Ms. Corcoran: These experiences, and many more, grew my passion for not just the field of public health, but the people who comprise its workforce. I still have a lot to learn about practicing in health agencies and maybe someday I will join one. However, there are a few concrete lessons I know I will bring with me wherever I go.
Health departments must learn to engage in cross sector partnerships and collaborations. Through my work managing the Practical Playbook textbook and learning directly from health department leaders, it is clear that improving the social determinants of health can no longer be the sole responsibility of health agencies. Health departments must share the burden of creating healthy social and physical environments with other sectors beyond their walls.
Health departments must learn to affect policy. Local, health-promoting policies, such as the ones promoted by CityHealth, are upstream, sustainable tools to improve complex health issues. Policies that enforce and legislate healthy housing, healthy food procurement, safe and accessible transportation, and clean indoor and outdoor air, are the new work of health departments in the 21st century. Programs and services are necessary, but not sufficient without the policies that can make an entire population safer, healthier, and more productive.
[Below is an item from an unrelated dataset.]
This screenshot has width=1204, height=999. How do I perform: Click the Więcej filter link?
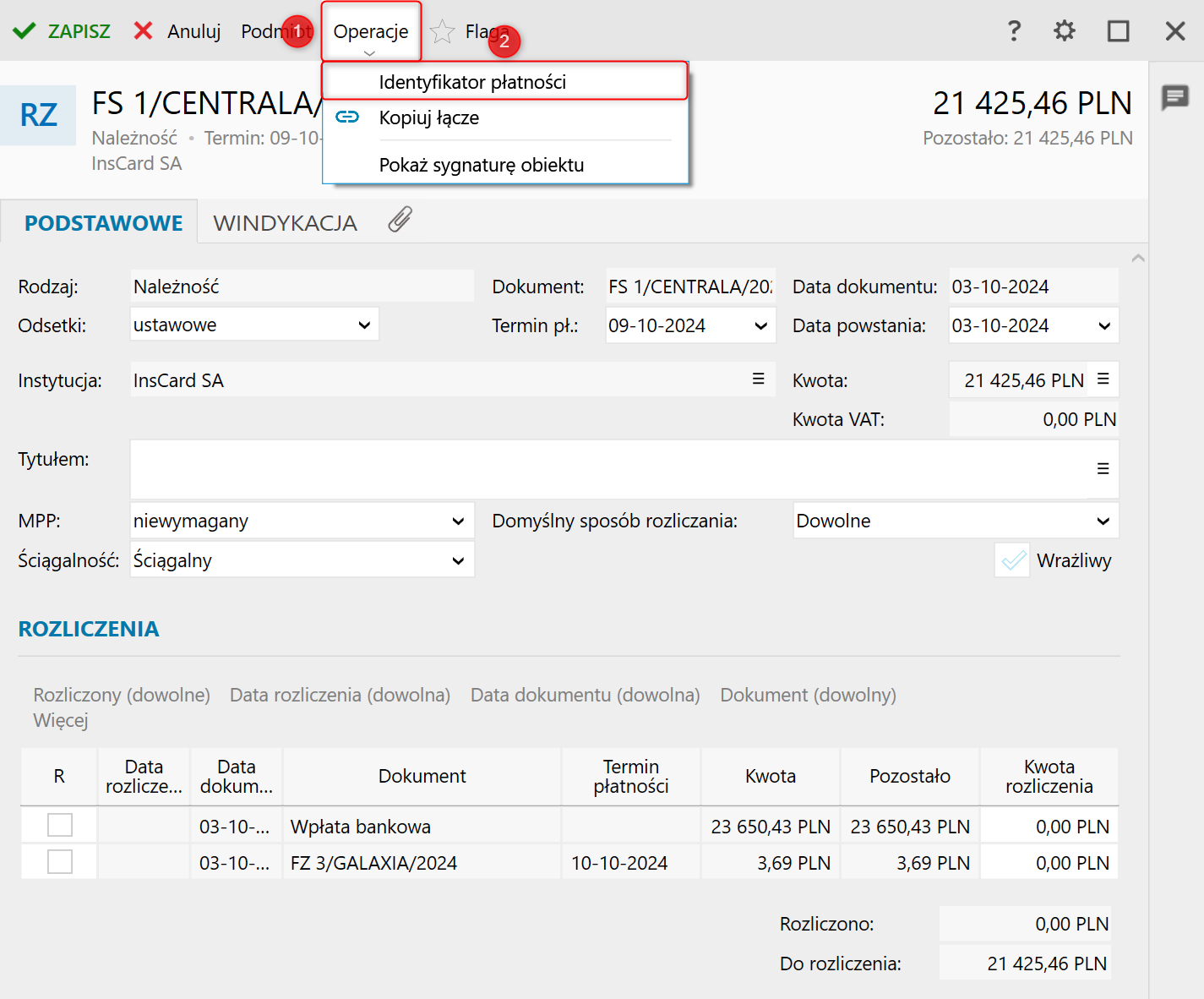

Health departments must learn to communicate. Public health is valuable because we are the invisible workers that make communities livable, safe, clean, and productive. Communicating that value to lay people, potential workers, students, and elected officials is crucial, not just for funding. The conversation around health is shifting from the individual experience to a communal good. Health systems, business, and other nontraditional allies are joining the fight for healthy communities. Public health must contribute meaningfully to this conversation, locally and nationally, in order to find partners and progress towards healthy people.
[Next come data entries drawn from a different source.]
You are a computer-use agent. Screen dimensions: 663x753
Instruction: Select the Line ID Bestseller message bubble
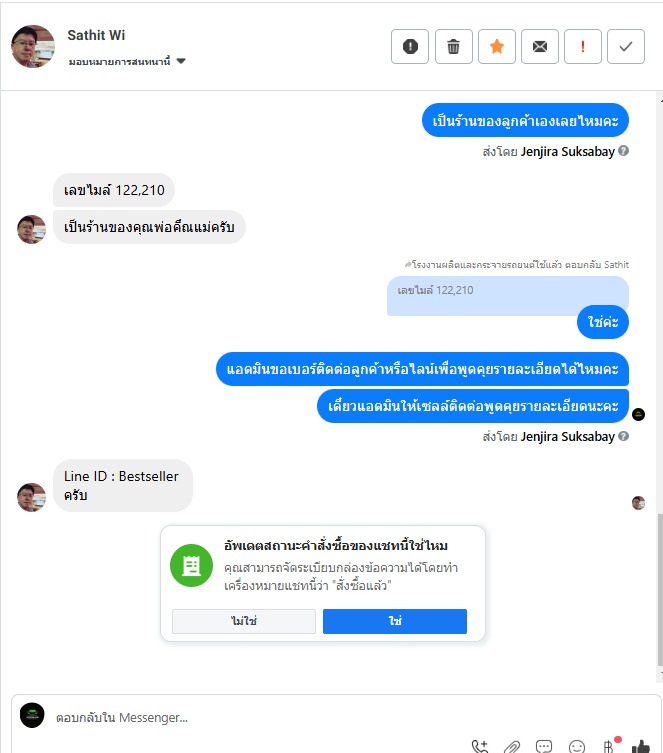coord(123,485)
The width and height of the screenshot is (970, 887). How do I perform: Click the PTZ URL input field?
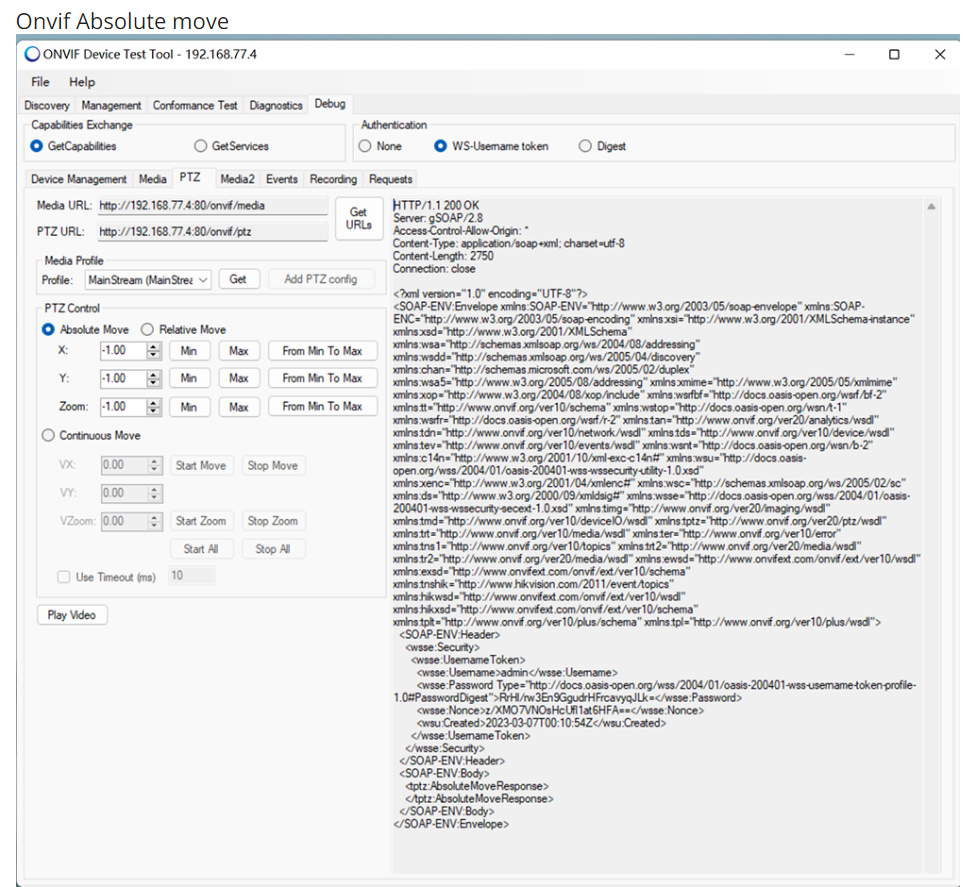(x=212, y=232)
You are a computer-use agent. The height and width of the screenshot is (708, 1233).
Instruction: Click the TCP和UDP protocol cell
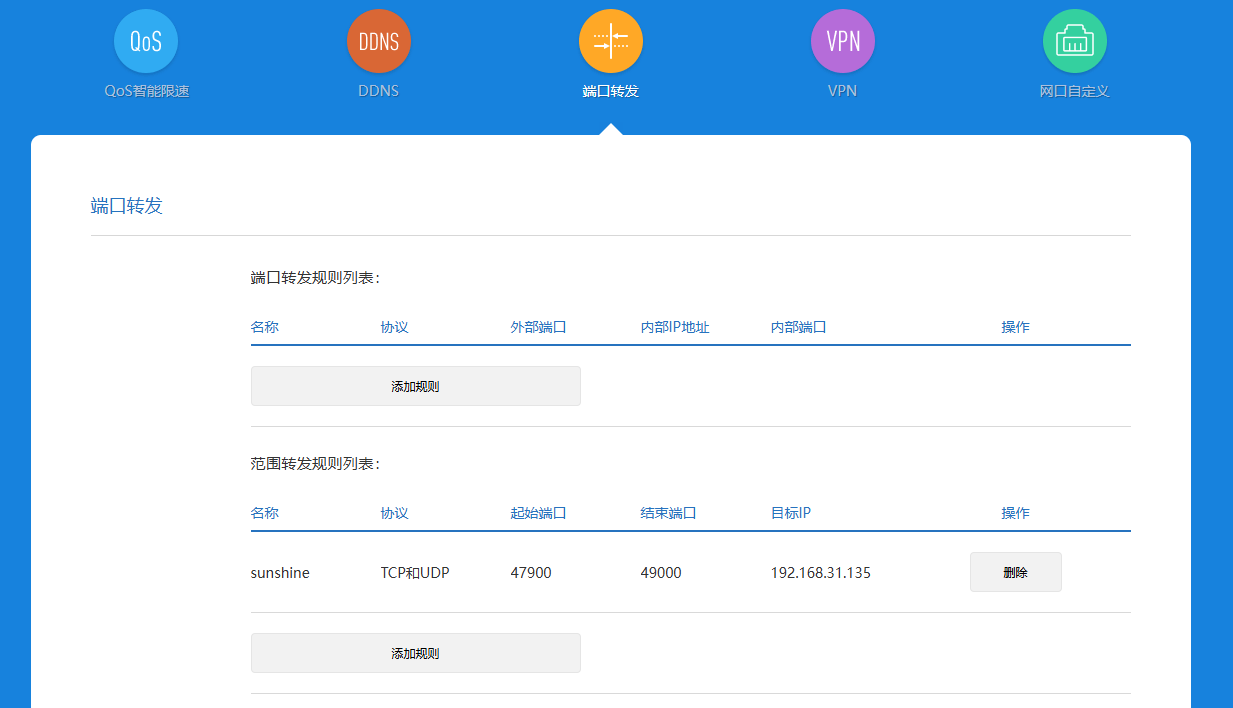[415, 573]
At the de Beaumont Foundation, we envision a workforce that uses policy as a lever, communicates effectively, builds multi-sector collaborations, and improves the social determinants of health. I am thrilled to join a philanthropy that is taking risks and advancing the daily practice of turning this vision into reality.
ASPPH: What really stands out to you as you reflect back on your fellowship year?
Ms. Corcoran: I started writing this year by leaning on my fresh MPH degree and new graduate perspective. This perspective quickly developed into the soap box of a young public health professional, brand new to the workforce. There is a widening disconnect between Millennials and health agencies, culminating in a workforce that has great difficulty recruiting, retaining, and training young new workers to continue the essential work of health agencies. When I think about the call to action of Public Health 3.0 and the Chief Health Strategist, I see where the skills of young people, such as passionate advocacy, systems change, and innovation and creative technology solutions, advancing these visions. The authentic engagement and passage of generational public health knowledge to the youngest generation of workers can bolster the workforce and advance the practice of public health. To be able to write and speak from the young perspective and garner genuine interest was the best part of the fellowship experience, one I am extremely grateful for!
ASPPH: What was the effect of the Fellowship on your public health career in a nutshell?
Ms. Corcoran: When I think about the effect the ASPPH Public Health Philanthropy Fellowship has had on my career, I think of the incredible public health leaders I have met this year, the innovative public health institutions I have learned from, and the wonderful support I was granted to try new things, manage a project, write, and chase ideas. Giving young professionals opportunities like the ones I have had this year can integrate and energize a new generation of public health workers to join and – more importantly – change the field of public health for the better.